12 junho 2010

Sócrates inocente. Os culpados somos nós


Jeremy Melvey



O Expresso publica na íntegra o Relatório da Comissão Parlamentar de Inquérito ao caso TVI.
Apesar do comportamento dos representantes do PS e do presidente da Comissão, da campanha que os comentadores encartados e a maioria dos jornalistas levaram persistentemente a cabo ridicularizando a actividade da Comissão e não permitindo à opinião pública tomar conhecimento dos aspectos fundamentais da inquirição, sempre ocultados pelo fait-divers e pelo folclore; apesar do comportamento arrogante do primeiro-ministro que não compareceu presencialmente e do carácter demencial das respostas de Vara; apesar do homem-de-mão do PS e do governo se ter recusado a responder à Comissão; apesar do presidente da Comissão ter proibido a utilização das escutas a Sócrates e Vara; apesar de tudo isso e muito mais a Comissão elaborou um relatório que vai ao arrepio da tradição parlamentar portuguesa e restitui ao Parlamento a sua função de vigilância dos actos do governo, nomeadamente num aspecto fundamental do funcionamento da democracia, a liberdade e pluralidade de imprensa.

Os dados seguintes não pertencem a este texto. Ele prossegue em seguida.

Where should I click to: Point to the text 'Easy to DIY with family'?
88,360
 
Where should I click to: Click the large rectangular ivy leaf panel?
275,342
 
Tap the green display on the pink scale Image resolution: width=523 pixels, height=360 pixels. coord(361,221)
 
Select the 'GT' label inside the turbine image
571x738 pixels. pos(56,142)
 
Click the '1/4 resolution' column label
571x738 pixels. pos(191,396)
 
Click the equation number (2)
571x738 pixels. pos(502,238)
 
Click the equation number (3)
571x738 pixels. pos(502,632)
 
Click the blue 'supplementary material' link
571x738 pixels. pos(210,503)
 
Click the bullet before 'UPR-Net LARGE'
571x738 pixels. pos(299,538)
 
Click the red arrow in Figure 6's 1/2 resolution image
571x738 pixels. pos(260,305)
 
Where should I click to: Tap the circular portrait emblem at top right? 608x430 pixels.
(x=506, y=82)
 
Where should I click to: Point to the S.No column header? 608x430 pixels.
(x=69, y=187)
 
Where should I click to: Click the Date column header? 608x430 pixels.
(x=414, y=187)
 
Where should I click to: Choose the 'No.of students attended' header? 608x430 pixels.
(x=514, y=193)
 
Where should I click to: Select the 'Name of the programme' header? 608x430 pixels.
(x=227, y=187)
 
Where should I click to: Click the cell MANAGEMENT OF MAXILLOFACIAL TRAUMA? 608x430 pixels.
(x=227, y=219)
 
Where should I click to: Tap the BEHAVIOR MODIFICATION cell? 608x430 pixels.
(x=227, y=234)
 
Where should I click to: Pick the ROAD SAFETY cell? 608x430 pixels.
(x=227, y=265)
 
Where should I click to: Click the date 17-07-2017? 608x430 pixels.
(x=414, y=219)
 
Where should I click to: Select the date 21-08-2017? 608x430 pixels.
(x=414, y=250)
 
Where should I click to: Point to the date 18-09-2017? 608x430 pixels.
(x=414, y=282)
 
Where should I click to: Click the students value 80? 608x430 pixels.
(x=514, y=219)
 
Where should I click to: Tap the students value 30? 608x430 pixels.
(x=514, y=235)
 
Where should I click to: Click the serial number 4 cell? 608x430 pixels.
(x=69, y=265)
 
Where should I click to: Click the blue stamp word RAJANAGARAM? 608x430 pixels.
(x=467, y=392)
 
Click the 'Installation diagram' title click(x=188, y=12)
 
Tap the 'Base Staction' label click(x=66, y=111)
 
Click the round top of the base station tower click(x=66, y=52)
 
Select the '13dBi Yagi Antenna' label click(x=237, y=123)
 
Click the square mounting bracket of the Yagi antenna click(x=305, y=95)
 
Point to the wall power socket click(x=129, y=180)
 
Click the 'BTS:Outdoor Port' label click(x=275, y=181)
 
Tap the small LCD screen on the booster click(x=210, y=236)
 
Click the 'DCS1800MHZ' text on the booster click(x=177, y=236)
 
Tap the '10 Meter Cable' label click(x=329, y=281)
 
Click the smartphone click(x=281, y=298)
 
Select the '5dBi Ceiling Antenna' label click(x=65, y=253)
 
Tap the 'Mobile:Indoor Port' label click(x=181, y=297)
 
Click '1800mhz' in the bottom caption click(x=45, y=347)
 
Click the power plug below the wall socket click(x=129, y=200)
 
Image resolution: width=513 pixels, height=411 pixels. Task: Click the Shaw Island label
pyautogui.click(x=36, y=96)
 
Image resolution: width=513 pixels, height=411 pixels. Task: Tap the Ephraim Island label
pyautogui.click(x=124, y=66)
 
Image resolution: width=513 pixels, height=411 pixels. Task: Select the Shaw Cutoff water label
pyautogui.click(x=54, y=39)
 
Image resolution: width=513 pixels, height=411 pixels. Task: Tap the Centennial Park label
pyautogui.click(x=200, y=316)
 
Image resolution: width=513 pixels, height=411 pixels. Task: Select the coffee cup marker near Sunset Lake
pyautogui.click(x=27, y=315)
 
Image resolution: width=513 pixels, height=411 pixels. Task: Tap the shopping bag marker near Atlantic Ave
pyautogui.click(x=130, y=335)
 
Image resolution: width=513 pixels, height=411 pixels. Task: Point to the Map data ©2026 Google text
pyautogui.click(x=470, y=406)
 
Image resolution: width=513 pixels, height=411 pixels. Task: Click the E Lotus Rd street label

Vale a pena ler o documento, as limitações à acção da Comissão, os depoimentos dos diversos inquiridos e confrontar a actuação dos membros da Comissão no esclarecimento da verdade e no respeito pela dignificação do trabalho parlamentar.

Destaco das conclusões:

10. Tomando por referência o debate parlamentar em que interveio o primeiro- ministro e em que este, pela primeira vez, aborda publicamente o negócio PT/TVI – dia 24 de Junho, com início às 15h – o primeiro-ministro e o Governo tinham naquela data conhecimento que a PT estava a negociar a compra de uma participação na TVI/MEDIA CAPITAL.

Diferente questão, é saber como e quando o primeiro-ministro tomou conhecimento do negócio PT/TVI.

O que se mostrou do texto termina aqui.